What’s more likely, though, is that the real goal is to reset to a more modest pace of growth, and for an environment in which there isn't a wild bidding war for every employee or sales/marketing channel that could conceivably add to the growth rate.

This is tied to another accurate piece of conventional wisdom: the best time to cut costs is before the situation is desperate, and the optimal number of rounds of layoffs in a given economic cycle is exactly one.

Put those together, and the optimal layoff is a lot more extreme than the change in growth trend that justifies it. A company might see that revenue is coming in 5% below expectations based on their current spending trajectory, might then deduce that the right growth rate is 10% slower than the previous plan, and might further conclude that it's better to aim for 15% lower growth and then accelerate from there than to risk a second or third round of cuts.

A good broad model of layoffs is that companies try to operate with various kinds of slack, and there are tradeoffs between them: a company that hires fast and pays generously can avoid asking anyone to work nights and weekends, but if the cost of this isn't justified by the revenue and funding situation, this increase in employee slack comes at the cost of a radical decrease in financial slack. Another source of slack is customers and suppliers—the same increase in discount rate driven by higher funding costs can be reflected in vendor renegotiations or in tightening up customer refund policies.

When the layoff process is over, if it's done right, the result is a company that's lean. And just like it's easier to maintain healthy habits—physical or intellectual—than to create them in the first place, it's now much easier for such a company to stay on track. It persevered through a difficult experience, and everyone who made it through wants to avoid more of the same, and, importantly, they don't have any of the classic bull market excuses for sloppiness.
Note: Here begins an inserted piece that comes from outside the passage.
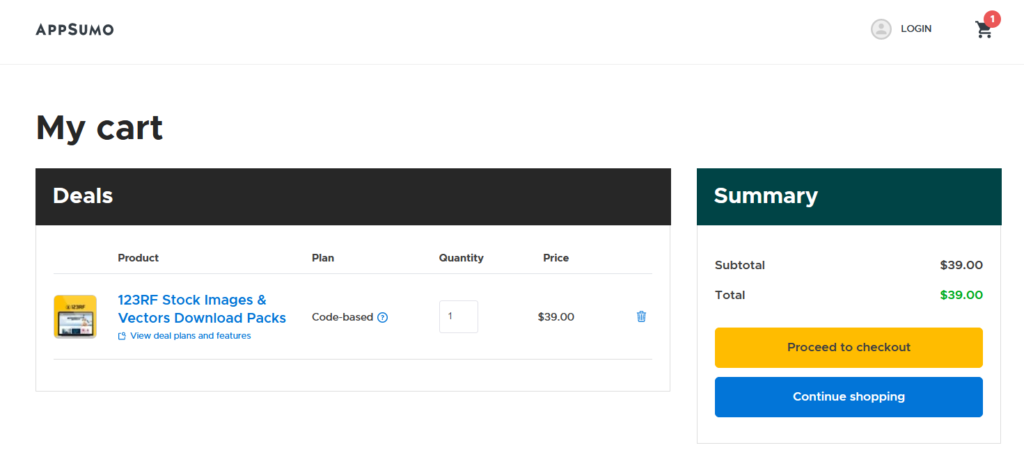The width and height of the screenshot is (1024, 459).
Task: Click the Summary panel header
Action: coord(848,196)
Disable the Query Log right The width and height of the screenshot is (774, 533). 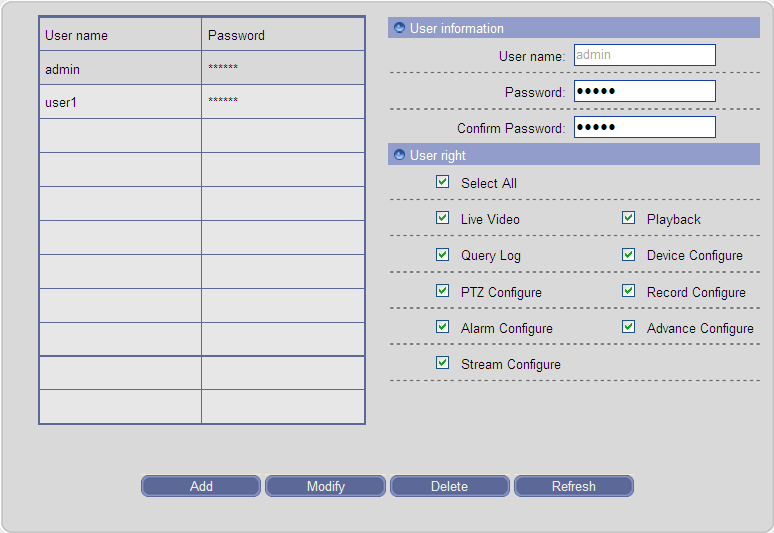pos(442,255)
Layoffs are not just a way to make the opex numbers trend in the same direction as revenue again. They're also an admission that this relationship got out of whack—that the pace at which a company added costs didn't align with its economic opportunities. That doesn’t mean that the company's broad thesis is no longer intact. Think about it like this: since the core theses of different companies varies a lot, if a company lays off 20% of its workforce, it implies that the hiring decisions it made were only 80% right, i.e. the workforce reduction is just a pace correction, not a pivot to a new destination. And once it's on the right track and has reset costs, the next round of hiring can be done more judiciously, too.

Layoffs are a financially and emotionally expensive form of time travel, a way for a company to go back in time to when it was leaner and more focused, and to rebuild from there. It's an admission of error, but the main point of admitting mistakes is to fix them.